Lines with "button" in the records below: say how many there are, and add nothing.
::: Data under study
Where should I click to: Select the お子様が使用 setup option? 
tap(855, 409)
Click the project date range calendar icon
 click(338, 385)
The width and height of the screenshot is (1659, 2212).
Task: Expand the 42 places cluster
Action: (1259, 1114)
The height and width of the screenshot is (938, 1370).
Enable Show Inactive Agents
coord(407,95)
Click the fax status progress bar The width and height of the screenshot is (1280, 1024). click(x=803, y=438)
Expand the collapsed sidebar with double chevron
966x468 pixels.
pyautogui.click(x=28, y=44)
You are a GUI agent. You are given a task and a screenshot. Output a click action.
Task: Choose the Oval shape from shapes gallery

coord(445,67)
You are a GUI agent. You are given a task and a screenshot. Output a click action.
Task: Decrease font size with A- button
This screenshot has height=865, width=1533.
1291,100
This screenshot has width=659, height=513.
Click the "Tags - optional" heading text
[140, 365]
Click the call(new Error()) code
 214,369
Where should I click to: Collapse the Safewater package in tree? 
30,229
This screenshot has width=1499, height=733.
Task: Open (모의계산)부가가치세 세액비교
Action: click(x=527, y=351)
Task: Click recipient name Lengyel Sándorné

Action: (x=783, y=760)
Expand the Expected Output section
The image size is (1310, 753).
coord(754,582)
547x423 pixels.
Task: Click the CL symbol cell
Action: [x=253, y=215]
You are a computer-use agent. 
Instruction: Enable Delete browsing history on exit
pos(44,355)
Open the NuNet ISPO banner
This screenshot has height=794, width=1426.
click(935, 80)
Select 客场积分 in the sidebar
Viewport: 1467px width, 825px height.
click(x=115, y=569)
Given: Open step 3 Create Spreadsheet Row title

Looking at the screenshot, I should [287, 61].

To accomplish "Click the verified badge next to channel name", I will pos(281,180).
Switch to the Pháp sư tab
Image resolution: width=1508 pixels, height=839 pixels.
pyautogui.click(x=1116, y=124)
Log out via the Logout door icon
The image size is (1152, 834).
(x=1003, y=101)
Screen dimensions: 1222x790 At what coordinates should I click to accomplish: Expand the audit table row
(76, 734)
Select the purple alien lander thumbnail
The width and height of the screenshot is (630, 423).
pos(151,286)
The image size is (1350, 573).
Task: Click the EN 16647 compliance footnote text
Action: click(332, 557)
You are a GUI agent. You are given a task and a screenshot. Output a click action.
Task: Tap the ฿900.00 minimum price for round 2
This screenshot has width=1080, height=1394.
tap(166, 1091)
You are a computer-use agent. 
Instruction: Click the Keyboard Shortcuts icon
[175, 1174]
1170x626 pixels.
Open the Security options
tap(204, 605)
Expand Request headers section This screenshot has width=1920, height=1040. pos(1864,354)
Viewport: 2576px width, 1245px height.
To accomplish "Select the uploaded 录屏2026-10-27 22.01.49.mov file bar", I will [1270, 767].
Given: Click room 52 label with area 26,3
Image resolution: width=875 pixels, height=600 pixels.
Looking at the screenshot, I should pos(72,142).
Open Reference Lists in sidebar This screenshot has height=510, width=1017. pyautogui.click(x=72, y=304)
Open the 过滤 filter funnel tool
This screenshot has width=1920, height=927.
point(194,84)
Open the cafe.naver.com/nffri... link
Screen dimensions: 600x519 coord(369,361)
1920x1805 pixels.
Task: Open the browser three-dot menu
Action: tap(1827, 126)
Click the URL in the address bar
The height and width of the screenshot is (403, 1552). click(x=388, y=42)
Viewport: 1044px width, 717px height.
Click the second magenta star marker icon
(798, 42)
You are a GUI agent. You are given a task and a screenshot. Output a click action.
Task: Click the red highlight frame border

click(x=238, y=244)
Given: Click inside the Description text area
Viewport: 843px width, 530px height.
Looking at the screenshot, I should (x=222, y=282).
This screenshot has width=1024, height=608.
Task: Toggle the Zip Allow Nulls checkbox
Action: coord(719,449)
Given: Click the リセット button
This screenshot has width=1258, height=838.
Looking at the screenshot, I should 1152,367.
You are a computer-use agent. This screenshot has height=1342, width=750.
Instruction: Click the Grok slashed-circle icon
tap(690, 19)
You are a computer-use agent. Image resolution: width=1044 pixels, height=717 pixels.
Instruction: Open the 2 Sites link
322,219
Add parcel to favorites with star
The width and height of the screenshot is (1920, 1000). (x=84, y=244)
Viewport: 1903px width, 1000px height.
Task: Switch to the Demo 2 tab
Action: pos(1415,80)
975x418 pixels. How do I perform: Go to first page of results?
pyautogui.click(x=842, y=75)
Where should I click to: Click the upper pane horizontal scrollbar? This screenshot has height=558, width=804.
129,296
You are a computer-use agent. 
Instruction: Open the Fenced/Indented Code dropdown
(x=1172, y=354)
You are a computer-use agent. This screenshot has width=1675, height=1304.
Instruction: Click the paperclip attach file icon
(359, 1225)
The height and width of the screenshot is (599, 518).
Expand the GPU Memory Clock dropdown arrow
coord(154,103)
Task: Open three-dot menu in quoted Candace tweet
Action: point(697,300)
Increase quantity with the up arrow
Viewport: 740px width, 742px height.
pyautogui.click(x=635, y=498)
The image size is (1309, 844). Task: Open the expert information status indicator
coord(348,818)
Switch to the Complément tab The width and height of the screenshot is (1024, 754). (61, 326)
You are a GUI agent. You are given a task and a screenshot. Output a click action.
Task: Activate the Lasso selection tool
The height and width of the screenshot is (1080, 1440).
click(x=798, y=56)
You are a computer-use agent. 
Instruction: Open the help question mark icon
::::::
• [Answer]: 2